_Exercise brief_
What to return is the tail of the data, from the line that contains "The width and height of the screenshot is (776, 645)." down to the last line, copied exactly.

*** Records shown Section Begins ***

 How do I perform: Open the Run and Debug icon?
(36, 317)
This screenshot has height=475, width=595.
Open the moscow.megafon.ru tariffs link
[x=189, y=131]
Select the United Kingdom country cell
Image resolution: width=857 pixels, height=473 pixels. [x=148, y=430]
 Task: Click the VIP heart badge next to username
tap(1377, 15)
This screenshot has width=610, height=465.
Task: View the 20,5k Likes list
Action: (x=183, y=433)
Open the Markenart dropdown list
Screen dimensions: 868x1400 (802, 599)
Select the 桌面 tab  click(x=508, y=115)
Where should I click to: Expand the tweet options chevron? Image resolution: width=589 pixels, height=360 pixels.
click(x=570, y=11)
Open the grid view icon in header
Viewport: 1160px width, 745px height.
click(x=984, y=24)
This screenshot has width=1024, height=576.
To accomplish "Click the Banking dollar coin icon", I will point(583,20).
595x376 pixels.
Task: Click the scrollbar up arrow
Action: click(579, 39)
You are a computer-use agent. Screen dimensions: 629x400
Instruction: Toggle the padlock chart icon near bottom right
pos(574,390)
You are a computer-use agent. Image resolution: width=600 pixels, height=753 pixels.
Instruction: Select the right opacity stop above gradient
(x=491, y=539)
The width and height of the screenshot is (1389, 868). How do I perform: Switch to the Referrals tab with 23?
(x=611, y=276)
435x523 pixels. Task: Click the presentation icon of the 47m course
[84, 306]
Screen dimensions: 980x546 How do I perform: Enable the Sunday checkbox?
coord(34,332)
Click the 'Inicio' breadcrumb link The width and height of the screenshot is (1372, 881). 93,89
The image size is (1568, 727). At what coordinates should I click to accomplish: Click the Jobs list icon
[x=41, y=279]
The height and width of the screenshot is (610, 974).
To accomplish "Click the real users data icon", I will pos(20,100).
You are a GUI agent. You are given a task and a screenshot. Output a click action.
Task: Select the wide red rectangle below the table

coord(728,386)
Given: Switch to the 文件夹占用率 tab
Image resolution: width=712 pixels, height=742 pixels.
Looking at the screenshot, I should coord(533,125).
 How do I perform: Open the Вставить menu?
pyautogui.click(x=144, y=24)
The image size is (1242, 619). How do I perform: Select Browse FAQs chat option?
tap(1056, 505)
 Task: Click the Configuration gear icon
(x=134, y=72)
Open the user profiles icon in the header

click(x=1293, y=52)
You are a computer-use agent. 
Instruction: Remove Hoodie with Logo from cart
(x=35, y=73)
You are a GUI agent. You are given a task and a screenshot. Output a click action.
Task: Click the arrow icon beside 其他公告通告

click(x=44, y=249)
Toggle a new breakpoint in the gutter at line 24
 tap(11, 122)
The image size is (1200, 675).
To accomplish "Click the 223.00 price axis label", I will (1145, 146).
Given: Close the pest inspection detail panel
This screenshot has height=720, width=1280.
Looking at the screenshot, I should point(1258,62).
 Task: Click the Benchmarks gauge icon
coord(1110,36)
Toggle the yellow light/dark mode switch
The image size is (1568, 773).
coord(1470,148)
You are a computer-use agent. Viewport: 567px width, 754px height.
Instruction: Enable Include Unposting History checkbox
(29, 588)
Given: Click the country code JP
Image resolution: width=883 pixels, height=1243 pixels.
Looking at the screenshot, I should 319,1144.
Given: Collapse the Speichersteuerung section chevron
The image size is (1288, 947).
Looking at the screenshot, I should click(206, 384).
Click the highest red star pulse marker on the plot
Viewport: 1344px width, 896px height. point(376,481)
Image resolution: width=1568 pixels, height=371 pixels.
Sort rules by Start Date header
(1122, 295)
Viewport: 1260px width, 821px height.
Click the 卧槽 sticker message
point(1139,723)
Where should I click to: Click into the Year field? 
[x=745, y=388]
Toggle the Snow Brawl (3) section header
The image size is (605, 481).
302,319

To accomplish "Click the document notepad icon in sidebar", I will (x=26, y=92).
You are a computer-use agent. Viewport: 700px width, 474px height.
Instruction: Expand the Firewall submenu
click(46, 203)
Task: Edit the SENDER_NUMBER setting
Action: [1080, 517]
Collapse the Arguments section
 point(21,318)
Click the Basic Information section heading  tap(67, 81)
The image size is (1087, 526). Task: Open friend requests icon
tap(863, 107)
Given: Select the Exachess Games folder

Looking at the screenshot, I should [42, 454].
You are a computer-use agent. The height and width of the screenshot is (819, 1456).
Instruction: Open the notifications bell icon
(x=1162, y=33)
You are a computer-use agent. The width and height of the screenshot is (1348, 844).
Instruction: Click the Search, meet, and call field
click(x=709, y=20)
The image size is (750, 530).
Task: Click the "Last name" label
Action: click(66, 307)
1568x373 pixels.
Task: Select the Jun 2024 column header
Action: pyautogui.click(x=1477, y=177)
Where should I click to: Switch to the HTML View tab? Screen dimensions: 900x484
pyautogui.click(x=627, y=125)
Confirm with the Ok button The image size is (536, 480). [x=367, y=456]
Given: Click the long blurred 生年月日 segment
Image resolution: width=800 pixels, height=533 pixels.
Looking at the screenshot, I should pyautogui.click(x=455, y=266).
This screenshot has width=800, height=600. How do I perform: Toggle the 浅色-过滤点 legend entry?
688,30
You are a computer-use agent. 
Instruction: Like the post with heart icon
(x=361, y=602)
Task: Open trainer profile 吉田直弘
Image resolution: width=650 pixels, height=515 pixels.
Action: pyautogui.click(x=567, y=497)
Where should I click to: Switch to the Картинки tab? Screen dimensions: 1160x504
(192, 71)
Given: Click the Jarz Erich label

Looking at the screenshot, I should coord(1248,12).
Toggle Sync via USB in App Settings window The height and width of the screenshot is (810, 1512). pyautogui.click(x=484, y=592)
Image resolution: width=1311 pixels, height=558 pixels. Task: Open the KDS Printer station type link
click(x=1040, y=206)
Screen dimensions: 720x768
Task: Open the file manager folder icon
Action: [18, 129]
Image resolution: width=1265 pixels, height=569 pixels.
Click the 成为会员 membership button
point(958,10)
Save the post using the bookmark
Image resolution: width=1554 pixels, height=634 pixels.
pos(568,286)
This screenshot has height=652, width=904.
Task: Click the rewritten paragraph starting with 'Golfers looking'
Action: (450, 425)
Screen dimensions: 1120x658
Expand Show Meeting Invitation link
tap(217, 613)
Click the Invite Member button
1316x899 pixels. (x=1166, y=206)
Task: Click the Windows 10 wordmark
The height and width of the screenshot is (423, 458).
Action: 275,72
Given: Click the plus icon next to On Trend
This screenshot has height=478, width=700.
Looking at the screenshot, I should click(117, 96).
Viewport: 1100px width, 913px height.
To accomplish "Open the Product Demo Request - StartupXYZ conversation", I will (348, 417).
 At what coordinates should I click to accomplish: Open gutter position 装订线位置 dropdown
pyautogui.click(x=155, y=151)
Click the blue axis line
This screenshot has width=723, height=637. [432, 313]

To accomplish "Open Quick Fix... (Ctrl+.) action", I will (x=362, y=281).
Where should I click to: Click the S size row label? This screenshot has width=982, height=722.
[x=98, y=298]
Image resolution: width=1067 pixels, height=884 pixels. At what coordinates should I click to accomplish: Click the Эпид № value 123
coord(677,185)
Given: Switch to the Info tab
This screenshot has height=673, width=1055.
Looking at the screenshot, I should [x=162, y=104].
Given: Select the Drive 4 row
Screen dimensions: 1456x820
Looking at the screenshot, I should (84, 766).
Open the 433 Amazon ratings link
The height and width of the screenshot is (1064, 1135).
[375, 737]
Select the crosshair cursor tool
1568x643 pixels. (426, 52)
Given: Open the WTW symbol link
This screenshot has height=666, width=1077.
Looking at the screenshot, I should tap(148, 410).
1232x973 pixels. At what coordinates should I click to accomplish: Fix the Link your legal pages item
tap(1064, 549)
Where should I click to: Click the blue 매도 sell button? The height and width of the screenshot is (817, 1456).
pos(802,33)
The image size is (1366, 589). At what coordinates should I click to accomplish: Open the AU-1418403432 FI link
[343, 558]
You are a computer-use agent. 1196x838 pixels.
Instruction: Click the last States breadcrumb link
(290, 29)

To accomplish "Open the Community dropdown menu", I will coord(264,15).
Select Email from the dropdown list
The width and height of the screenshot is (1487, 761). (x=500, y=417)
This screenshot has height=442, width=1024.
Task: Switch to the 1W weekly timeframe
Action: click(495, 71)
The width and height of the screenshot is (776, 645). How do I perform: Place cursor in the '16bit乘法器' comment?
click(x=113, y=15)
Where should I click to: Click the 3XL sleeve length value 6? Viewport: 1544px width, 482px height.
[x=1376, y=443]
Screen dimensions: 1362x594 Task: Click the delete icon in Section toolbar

*** Records shown Section Ends ***

_Finished task_
The width and height of the screenshot is (776, 645). How do I perform: Place cursor in the '16bit乘法器' comment?
click(x=113, y=15)
Where should I click to: Click the 3XL sleeve length value 6? Viewport: 1544px width, 482px height.
[x=1376, y=443]
Screen dimensions: 1362x594 Task: Click the delete icon in Section toolbar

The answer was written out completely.